*Task goal*. Which lines of the data contain the string "radio"? Copy every one of them.

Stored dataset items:
※

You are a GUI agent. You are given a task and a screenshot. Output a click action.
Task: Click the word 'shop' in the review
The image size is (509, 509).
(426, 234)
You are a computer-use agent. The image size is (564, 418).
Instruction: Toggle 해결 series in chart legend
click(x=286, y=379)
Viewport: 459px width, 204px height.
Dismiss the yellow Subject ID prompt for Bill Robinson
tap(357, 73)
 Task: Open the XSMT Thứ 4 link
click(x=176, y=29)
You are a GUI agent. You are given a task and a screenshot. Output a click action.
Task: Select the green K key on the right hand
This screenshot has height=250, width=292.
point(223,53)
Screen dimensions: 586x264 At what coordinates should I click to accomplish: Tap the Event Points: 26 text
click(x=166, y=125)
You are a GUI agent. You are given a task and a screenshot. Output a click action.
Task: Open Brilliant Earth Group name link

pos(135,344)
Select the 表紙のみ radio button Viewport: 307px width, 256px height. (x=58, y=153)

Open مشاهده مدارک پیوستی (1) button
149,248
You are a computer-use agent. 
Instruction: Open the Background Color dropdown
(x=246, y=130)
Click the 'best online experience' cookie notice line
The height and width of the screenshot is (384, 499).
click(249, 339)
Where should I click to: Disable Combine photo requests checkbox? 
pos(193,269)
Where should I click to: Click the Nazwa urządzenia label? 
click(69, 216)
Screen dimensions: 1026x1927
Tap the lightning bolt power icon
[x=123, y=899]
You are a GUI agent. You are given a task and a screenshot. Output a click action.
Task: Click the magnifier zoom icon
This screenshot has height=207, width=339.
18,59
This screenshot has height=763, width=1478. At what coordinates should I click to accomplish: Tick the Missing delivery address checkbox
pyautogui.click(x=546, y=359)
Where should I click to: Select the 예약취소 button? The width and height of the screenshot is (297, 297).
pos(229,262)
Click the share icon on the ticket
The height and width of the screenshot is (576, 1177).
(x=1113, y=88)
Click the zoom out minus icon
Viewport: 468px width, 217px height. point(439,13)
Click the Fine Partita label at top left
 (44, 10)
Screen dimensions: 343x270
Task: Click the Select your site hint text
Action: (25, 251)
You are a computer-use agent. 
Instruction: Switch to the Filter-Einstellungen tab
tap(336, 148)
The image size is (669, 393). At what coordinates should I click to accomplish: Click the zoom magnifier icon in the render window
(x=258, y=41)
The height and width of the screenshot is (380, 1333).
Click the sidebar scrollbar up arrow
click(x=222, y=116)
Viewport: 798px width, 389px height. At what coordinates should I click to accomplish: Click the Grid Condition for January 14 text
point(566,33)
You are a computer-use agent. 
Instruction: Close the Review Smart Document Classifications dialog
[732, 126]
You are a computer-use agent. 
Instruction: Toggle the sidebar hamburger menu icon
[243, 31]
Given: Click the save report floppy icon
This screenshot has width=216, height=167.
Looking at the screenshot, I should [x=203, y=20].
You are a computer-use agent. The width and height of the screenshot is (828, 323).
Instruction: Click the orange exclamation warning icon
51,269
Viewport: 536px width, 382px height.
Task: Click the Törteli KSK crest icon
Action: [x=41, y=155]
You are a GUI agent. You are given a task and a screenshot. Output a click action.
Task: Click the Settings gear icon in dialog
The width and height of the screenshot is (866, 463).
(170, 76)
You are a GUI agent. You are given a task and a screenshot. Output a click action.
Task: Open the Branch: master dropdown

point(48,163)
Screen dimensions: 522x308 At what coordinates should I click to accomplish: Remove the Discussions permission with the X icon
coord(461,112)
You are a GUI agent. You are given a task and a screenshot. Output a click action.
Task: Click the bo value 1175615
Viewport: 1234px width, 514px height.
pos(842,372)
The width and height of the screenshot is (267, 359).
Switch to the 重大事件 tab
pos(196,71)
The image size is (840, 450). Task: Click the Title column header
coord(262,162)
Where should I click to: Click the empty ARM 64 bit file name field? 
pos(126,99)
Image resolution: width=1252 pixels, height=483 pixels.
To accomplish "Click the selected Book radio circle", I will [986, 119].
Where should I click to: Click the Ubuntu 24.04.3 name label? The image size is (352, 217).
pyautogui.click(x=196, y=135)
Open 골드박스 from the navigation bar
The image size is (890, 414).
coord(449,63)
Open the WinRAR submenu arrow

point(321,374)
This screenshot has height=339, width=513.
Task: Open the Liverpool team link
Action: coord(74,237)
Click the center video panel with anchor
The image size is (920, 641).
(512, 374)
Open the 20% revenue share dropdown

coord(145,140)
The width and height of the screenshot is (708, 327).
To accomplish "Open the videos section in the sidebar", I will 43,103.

※

*Answer section*.
Select the 表紙のみ radio button Viewport: 307px width, 256px height. (x=58, y=153)
To accomplish "Click the selected Book radio circle", I will [986, 119].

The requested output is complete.